··· EXTRACT PROVIDED

From the first, I don’t see anything inherently wrong in privilege. But I do – as Jesus – see something inherently dangerous.
And I think we white, western protestant types are particular susceptible. Take some case studies:
- Relativism – A symptom of not having Assad’s bombs hovering over your head every morning and evening. Relativism is a cute idea when it is closeted into cloistered rooms for folks with a PhD in philosophy. But it simply isn’t workable when life isn’t moldable at the touch of an app. Relativism is a product of privilege (for more, see liberal reactions insisting on truth-telling now that a rogue conservative is in office).
- Limp-Wristed-Ness – What else do you call this? We are offended at a God of justice, a God of wrath, a God of hell. Why? Because we are privileged. Justice is assumed, for us. Of course we receive justice from our world – more than justice, privilege. So we are naturally offended at a God who dishes it out. But most of the world needs justice; a God of justice is in fact attractive to a normal person. A limp-wristed god is, too, a luxury of the privileged.
- Health and Wealth – It doesn’t matter how much faith you have, or how hard you work – if you live in a society with no upward mobility (most of the world), your faith simply doesn’t equate to wealth. In a privileged society of easy whiteward, upward mobility, we naturally equate blessings and faith with wealth – then we dangerously export it to the underprivileged. This, too, is less a product of thought than of circumstance.

······
··· DATA UNDER STUDY

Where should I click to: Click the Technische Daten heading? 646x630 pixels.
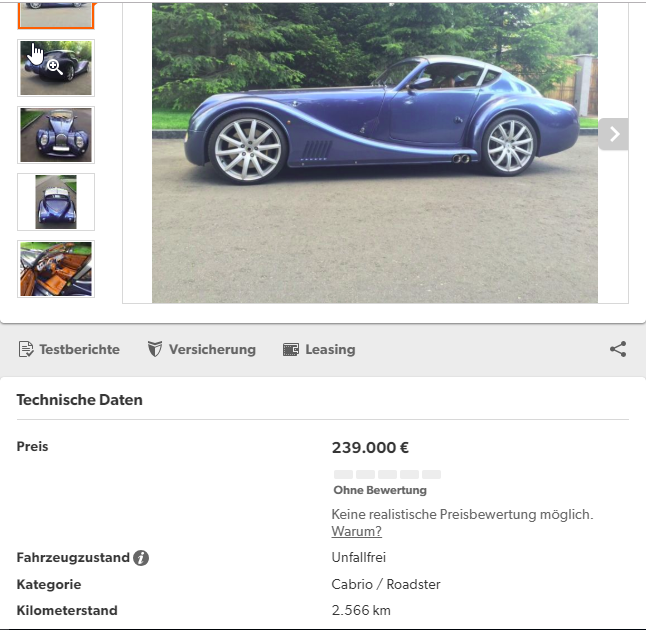80,400
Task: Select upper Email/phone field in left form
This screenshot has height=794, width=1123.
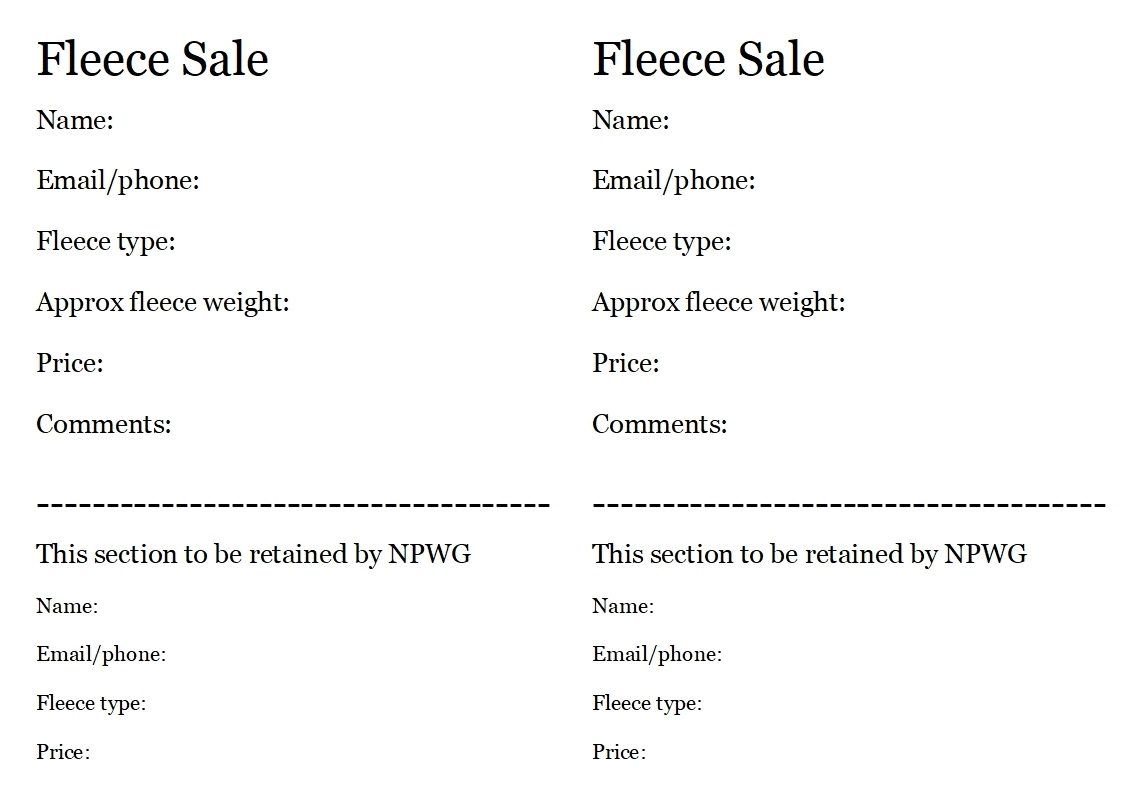Action: [x=118, y=181]
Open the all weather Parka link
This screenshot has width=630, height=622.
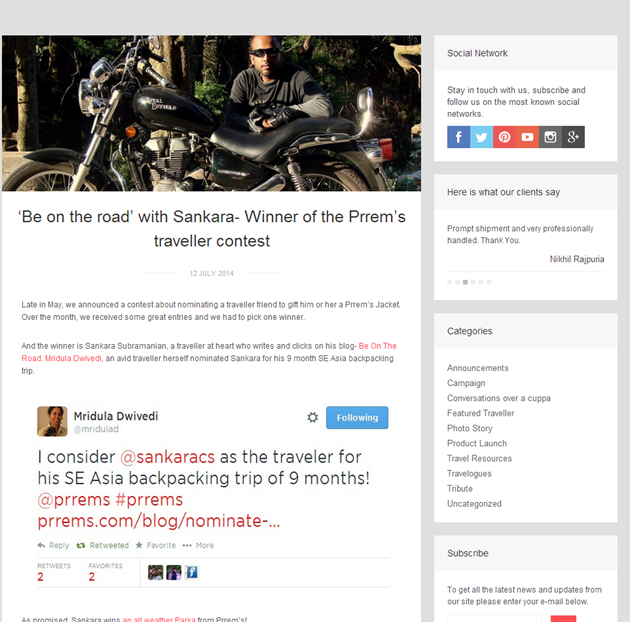(x=159, y=619)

······

In the passage on privilege, how much of the world does the writer say lives in a society with no upward mobility? Rely only on the text for the answer.

## PROBLEM SOLUTION
Most of the world.